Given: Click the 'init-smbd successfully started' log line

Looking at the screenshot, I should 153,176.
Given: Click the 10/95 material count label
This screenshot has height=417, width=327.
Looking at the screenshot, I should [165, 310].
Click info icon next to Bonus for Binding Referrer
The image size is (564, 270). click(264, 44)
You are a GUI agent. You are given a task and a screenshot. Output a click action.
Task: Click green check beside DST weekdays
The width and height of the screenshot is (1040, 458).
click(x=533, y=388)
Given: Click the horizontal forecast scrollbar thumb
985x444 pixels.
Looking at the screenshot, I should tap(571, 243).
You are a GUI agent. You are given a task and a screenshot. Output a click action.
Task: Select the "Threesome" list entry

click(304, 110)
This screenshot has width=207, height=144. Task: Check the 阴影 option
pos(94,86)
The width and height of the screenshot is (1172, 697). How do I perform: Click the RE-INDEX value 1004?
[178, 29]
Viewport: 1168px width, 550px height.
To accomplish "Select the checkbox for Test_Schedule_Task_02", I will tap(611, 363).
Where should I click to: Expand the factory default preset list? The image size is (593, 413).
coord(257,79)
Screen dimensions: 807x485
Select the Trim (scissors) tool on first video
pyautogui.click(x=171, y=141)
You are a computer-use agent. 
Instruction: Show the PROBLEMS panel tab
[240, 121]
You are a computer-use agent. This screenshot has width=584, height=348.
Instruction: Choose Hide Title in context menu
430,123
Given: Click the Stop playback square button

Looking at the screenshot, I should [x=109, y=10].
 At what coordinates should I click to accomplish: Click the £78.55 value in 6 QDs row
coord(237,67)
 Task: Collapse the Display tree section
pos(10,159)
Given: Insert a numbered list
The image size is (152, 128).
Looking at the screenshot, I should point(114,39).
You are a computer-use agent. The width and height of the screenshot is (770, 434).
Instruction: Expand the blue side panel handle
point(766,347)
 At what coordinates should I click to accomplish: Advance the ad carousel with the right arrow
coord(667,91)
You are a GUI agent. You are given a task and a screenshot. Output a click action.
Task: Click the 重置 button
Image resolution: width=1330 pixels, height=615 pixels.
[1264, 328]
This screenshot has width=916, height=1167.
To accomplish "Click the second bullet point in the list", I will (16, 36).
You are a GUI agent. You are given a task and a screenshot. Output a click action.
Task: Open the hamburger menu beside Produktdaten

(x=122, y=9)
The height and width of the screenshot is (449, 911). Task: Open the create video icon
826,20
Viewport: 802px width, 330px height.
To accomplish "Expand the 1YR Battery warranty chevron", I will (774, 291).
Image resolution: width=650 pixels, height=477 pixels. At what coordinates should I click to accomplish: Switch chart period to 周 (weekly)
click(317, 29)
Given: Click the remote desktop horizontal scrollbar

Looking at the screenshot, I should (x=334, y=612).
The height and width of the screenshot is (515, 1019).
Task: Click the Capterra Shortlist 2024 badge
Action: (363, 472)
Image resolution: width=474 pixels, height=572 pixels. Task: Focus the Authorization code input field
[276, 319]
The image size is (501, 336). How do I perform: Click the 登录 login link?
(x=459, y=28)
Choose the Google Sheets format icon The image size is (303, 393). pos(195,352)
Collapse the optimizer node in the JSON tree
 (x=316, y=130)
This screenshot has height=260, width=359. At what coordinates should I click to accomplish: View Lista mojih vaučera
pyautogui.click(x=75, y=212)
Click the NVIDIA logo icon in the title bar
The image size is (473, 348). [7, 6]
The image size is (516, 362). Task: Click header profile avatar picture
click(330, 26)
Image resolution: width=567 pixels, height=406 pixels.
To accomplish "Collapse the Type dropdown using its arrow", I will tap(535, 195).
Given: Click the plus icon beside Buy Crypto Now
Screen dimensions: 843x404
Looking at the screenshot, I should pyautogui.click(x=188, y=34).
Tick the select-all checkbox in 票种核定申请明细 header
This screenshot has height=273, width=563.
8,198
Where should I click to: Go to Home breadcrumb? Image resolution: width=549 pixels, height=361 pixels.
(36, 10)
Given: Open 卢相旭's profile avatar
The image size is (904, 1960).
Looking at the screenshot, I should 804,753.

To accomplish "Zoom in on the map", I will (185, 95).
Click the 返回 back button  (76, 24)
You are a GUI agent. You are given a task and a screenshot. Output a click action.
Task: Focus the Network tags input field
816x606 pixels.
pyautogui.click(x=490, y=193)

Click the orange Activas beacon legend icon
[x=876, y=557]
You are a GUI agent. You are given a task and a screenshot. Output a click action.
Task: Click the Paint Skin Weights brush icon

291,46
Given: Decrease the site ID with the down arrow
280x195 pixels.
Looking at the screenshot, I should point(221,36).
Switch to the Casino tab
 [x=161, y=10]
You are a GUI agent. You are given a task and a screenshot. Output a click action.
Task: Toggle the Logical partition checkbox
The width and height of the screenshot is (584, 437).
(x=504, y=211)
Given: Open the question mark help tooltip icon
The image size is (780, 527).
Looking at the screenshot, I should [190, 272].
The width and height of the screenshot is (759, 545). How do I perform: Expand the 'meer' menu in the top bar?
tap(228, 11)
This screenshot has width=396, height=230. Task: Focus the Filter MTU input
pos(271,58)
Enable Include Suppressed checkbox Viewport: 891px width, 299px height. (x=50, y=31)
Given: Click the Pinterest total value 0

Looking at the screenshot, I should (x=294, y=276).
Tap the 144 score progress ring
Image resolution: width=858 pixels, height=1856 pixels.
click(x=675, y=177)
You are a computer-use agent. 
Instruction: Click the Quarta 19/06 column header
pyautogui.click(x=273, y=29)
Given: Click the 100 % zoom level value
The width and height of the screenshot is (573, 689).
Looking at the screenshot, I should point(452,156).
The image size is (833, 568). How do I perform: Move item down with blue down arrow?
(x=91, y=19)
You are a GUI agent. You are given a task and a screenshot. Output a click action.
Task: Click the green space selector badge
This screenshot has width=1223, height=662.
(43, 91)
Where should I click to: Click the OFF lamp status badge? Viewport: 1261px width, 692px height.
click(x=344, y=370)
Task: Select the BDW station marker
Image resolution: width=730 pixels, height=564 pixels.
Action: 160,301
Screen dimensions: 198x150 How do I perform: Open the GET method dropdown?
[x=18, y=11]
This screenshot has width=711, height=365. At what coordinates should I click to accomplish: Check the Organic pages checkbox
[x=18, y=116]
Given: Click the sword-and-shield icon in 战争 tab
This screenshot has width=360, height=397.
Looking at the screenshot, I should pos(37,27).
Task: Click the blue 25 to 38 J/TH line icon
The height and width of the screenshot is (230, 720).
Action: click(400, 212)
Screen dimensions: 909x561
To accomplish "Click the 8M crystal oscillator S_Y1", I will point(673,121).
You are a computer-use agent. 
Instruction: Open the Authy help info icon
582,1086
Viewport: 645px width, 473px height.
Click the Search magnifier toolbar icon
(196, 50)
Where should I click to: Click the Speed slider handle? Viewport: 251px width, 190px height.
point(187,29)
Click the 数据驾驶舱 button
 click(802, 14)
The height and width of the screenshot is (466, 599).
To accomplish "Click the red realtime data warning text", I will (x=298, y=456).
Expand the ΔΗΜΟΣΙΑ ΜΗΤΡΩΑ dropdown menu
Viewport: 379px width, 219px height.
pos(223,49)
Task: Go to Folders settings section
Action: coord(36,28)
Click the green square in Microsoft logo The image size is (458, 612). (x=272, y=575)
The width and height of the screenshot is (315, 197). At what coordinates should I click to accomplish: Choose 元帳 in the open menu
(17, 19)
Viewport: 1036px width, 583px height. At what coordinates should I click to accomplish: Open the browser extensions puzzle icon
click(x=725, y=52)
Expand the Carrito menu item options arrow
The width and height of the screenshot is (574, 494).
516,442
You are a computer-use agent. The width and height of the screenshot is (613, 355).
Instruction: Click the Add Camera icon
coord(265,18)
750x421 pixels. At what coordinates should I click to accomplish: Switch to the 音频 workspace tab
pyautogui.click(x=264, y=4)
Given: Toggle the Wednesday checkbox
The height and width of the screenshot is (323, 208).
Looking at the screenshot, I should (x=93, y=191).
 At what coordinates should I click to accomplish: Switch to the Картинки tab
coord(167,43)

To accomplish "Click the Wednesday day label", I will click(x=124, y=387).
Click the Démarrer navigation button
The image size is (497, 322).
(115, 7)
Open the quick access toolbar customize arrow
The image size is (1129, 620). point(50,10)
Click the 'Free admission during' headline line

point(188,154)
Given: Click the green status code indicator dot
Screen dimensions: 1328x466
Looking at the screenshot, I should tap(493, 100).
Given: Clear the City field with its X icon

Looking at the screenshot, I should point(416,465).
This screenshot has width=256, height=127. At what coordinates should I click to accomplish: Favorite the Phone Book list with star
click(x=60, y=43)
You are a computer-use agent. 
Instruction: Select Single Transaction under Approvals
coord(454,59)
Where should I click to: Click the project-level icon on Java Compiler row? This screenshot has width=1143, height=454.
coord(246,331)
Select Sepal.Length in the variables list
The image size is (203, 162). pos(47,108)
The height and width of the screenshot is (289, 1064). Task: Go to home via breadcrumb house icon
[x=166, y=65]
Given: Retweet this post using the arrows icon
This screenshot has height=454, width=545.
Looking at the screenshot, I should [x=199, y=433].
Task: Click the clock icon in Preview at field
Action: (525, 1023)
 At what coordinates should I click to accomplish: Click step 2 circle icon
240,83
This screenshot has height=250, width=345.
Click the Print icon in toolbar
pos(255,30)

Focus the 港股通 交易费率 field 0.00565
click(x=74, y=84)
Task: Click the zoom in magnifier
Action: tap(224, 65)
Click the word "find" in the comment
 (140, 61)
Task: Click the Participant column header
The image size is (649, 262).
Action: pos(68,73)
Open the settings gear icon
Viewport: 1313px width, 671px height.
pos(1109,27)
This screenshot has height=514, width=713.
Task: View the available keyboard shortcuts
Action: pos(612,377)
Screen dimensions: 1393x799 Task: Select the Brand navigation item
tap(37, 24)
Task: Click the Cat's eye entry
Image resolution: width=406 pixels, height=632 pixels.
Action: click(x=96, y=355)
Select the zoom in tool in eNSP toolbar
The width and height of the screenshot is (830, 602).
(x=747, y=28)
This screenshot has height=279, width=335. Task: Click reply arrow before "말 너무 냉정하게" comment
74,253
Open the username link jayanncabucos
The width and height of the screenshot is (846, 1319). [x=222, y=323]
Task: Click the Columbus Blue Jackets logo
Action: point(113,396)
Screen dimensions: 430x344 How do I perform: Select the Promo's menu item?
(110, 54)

··········

### EXERCISE INSTRUCTIONS:
Where does "label" appear in the records above? Copy each line that holds it.

### REPLY TO THE EXERCISE:
Given: Click the 10/95 material count label
To accomplish "Click the Wednesday day label", I will click(x=124, y=387).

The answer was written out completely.